Localization of HMG chromosomal proteins in the nucleus and cytoplasm by microinjection of functional antibody fragments into living fibroblasts.

We have used microinjection and cell fractionation to localize the chromosomal high mobility group proteins (HMG) in human fibroblasts. Electrophoretic analysis of nuclear and cytoplasmic fractions from the fibroblasts indicates that the concentration of HMG-1,2 in the cytoplasm is 2.9 times larger than in the nucleus indicating that the majority of the cellular HMG-1,2 is present in the cytoplasm. In contrast, HMG-17 remains predominant in the nuclear fraction. We conclude that the cellular distribution of HMG-1,2 is significantly different from that of HMG-17. To avoid possible artifacts due to cell fractionation, fluoresceinated HMG-1 and HMG antibodies were microinjected into living fibroblasts. The cellular distribution of the injected proteins was monitored using fluorescent microscopy. Fluoresceinated HMG-1 microinjected into the cytoplasm moves very rapidly into the nucleus and concentrates in the nucleolus of living human fibroblasts. However, some control non-nuclear proteins also migrated into the nucleus raising the possibility that exogenous injected proteins do not always distribute in the same pattern as the endogenous proteins. The localization of microinjected F(ab)2 fragments derived from anti-HMG-1 was compared to that of microinjected F(ab)2 derived from anti-histones.
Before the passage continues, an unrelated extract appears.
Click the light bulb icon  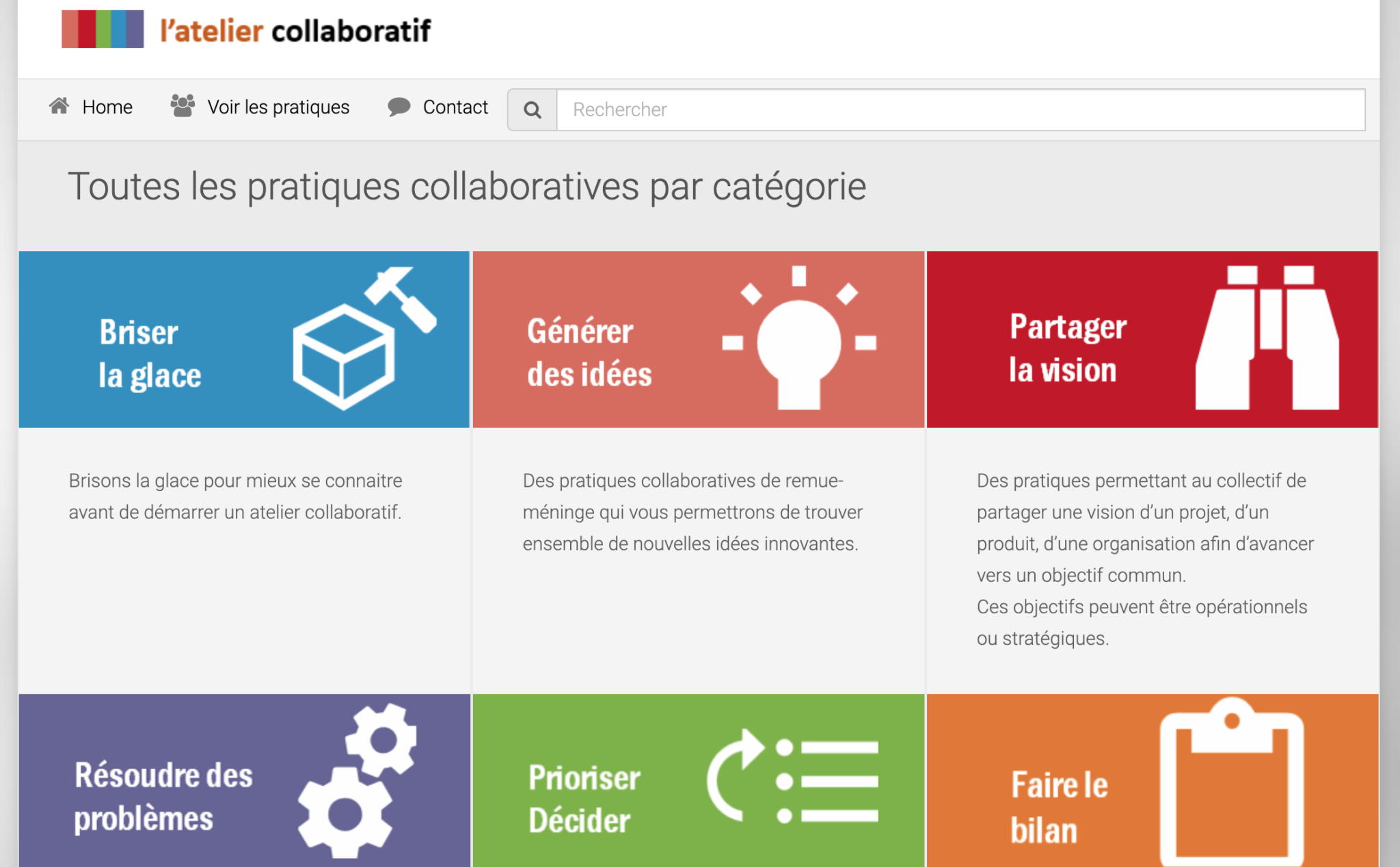click(x=799, y=338)
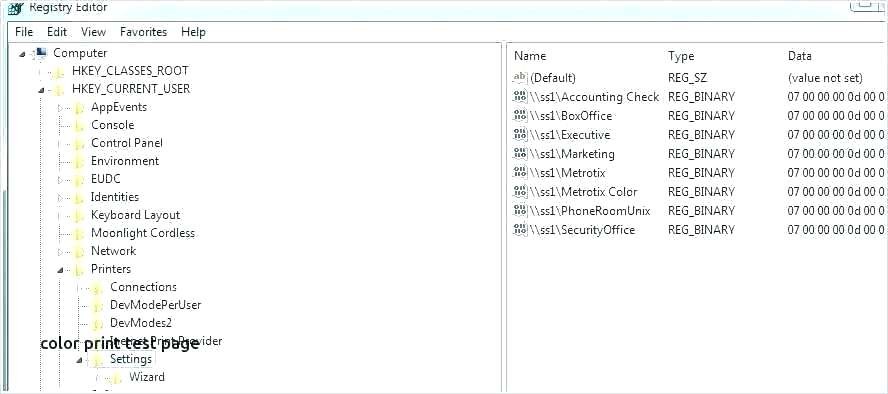888x394 pixels.
Task: Select the binary icon beside \\ss1\Accounting Check
Action: tap(520, 97)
Whereas the anti-histone F(ab)2 when injected into the cytoplasm migrated into the nucleus, the anti-HMG-1 F(ab)2 remained in the cytoplasm. Microinjection of anti-HMG-17 and anti-histone inhibited transcription in living cells, anti-HMG-1,2 did not. We conclude that HMG-1,2 proteins are present in both the nucleus and cytoplasm of living fibroblasts.